Specialized gougers with 30mm diameter cane beds accommodate this oversized material. The increased diameter also affects blade length and collar specifications, making contrabassoon reed construction fundamentally different from standard bassoon reed preparation — not simply a scaled-up version. The raw material for these reeds comes from Arundo donax, a giant reed plant harvested in the winter of its second year of growth to ensure the necessary woodiness and density.

Why Giant Reed's Invasive Spread Threatens the Reed Supply

The same plant that supplies your contrabassoon reeds is quietly overtaking riparian ecosystems across the American Southwest. Arundo donax spreads through rhizomes and flood-dispersed root fragments, forming dense monocultures that displace native willows, cottonwoods, and grasses. It crowds out habitat for threatened birds and degrades aquatic environments by raising water temperatures and reducing insect populations.
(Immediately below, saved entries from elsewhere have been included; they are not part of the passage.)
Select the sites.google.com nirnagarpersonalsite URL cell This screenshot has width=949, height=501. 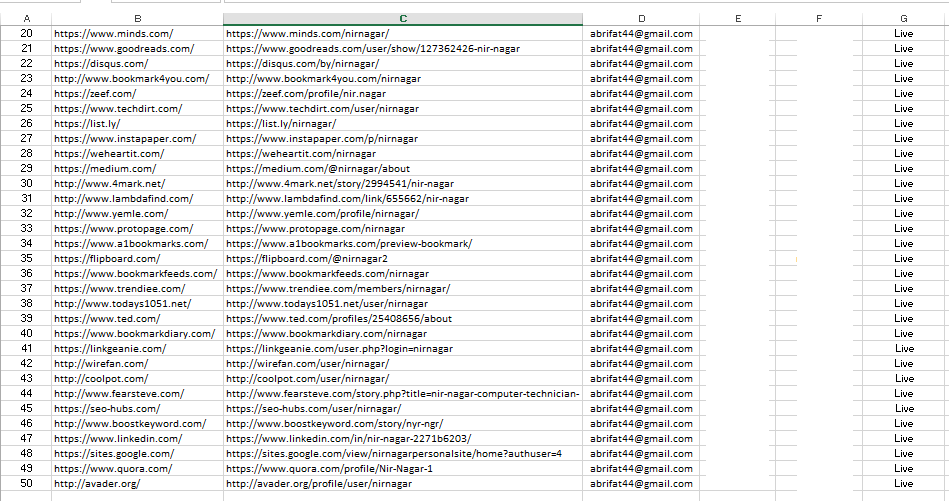coord(402,453)
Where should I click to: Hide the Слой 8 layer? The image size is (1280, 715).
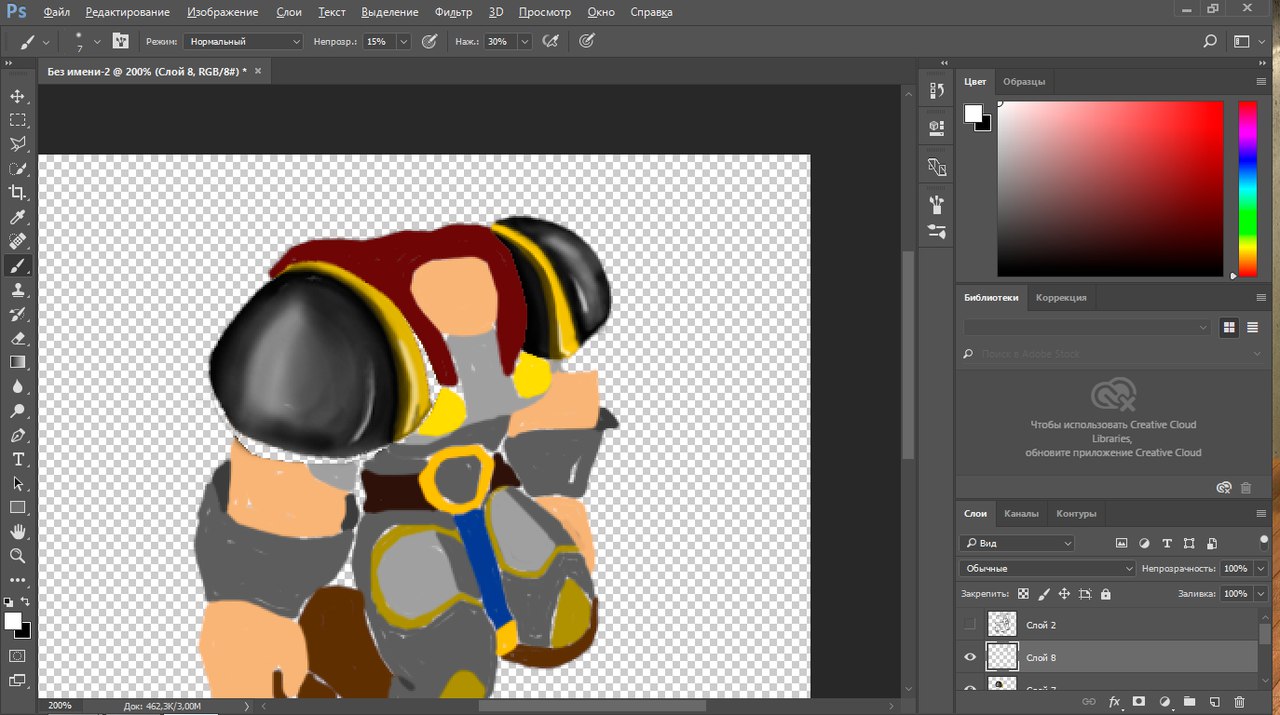[969, 657]
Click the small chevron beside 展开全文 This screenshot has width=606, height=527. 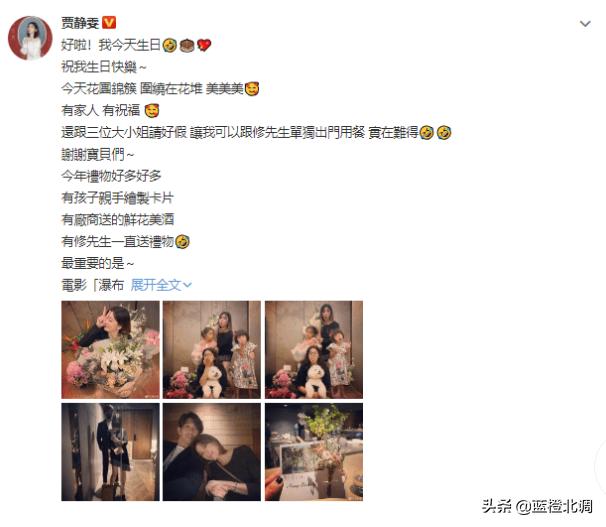tap(187, 285)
This habitat loss has triggered regulatory responses across California, Texas, Colorado, and Nevada, where giant reed is now listed as a noxious weed. Trade restrictions in certain states limit its sale and movement, complicating cultivation efforts. Since sustainable reed harvesting depends on healthy, accessible stands, tightening regulations and accelerating ecological damage could directly disrupt your supply. The instrument you play relies on a plant that land managers are actively working to eradicate. Once established, eradication costs can reach $25,000 per acre, making large-scale removal efforts a significant financial burden on states and taxpayers. Much like coordinated attacks on supply routes can pressure military forces by cutting off access to essential resources, invasive plant management efforts that restrict Arundo donax cultivation can strain the fragile supply chains that instrument makers and musicians depend on.

The urgency of these supply vulnerabilities is further underscored by how flash flooding events, such as those that devastated Baghlan Province in early May 2024, can rapidly disperse Arundo donax rhizomes across vast new territories, accelerating its invasive spread into previously unaffected riparian zones.